Bruxelles dans le piège de ses propres institutions

La probabilité que le conseil adopte aujourd'hui la stratégie proposée par la commission reste faible pour plusieurs raisons : la commission a déjà tiré plusieurs conclusions sur les failles de la sécurité énergétique européenne après la crise de 2009 notamment la volonté de "parler d'une seule voix".
Au final, pour ces conclusions, certaines sont simplement reconduites, mais aucune n'a encore abouti à des réalisations concrètes : les Etats membres n'ont pas encore réussi à s'accorder sur les détails des mécanismes d'urgence.

Mais les processus complexes des institutions européennes ainsi que l'existence de plusieurs autres groupes de travail déjà existants compliquent - par leur nombre et leur diversité - les processus d'audit, de répartition des tâches et de prise de décisions...

Comment alors les différents groupes de travail Européens sur les énergies peuvent se coordonner dans leurs missions respectives sans empiéter sur les activités ou les prérogatives de chacun, qui plus est, sous la direction de l'AIE pour certains programmes ? Par exemple, le projet de mutualisation des risques énergétiques via la mise en commun d'une réserve des stocks au niveau européen est piloté par l'instance internationale. L'hétérogénéité des Etats membres et les différences géoéconomiques notables ralentissent donc la coordination politique, au profit de groupes internationaux tels que l'OPEP ou le G7.

La mise en œuvre des axes de développement est un processus très long et nécessitent de lourds investissements en amont tant pour la recherche technologique que pour les contraintes du développement propre. La coordination de tous les groupes européens sur ces questions doit passer par la mise en commun des processus de décision.

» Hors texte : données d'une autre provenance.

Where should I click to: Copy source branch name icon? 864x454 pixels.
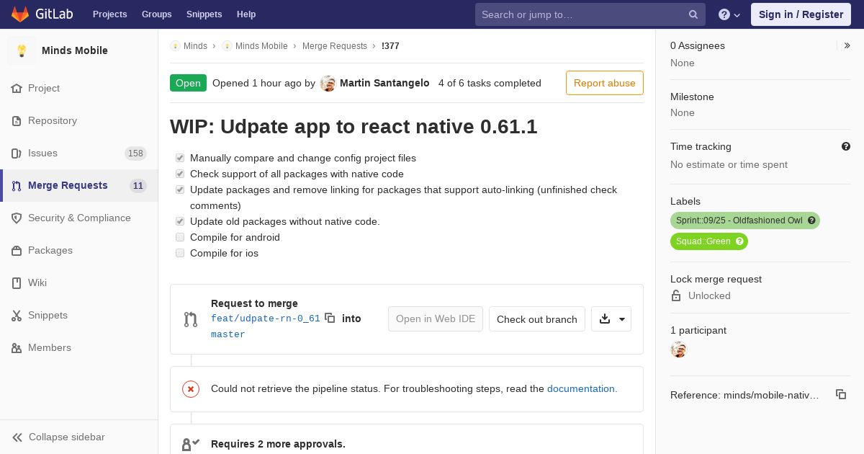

Pour ce faire, certains Etats devront faire des concessions, tant sur leurs stratégies et objectifs internes que leur gouvernance, pour pouvoir s'appliquer à "parler d'une seule voix". Au fond, rien n'a changé depuis 2005 : le manque de maturité quant à une fédéralisation politique de l'UE est criant et pénalisant.

Depuis 2009, le bilan est mitigé. Le taux de dépendance de 50% n'a pas évolué, ce qui illustre bien que certaines mesures n'ont pas été mises en œuvre en cinq ans. De manière globale, la maitrise de la demande énergétique s'accroît et devrait augmenter de 27 % d'ici à 2030. Dans ce contexte, il est utopique de penser que l'UE ait suffisamment de puissance pour s'exonérer de cette perspective. Dit autrement, les conséquences de la crise ukrainienne de 2014 sur la sécurité énergétique européenne ne sont donc que la cerise sur le gâteau avarié du déficit de coordination politique à Bruxelles.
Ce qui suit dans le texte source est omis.